Could you update the records below by changing every "label" to "name", keeping everything else the same and leaving the pictures out?

[Start of Exercise material]

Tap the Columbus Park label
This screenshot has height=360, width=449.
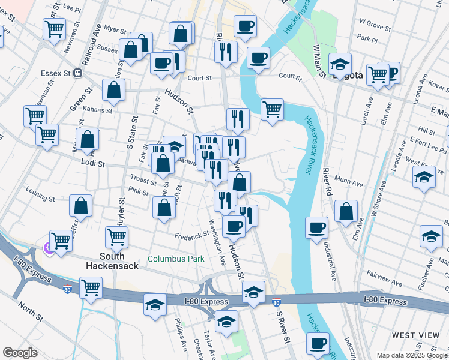pyautogui.click(x=176, y=259)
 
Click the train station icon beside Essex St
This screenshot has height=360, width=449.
pyautogui.click(x=78, y=73)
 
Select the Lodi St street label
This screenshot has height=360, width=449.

[End of Exercise material]

• Exercise output:
Tap the Columbus Park name
This screenshot has height=360, width=449.
pyautogui.click(x=176, y=259)
 
Click the train station icon beside Essex St
This screenshot has height=360, width=449.
pyautogui.click(x=78, y=73)
 
Select the Lodi St street name
This screenshot has height=360, width=449.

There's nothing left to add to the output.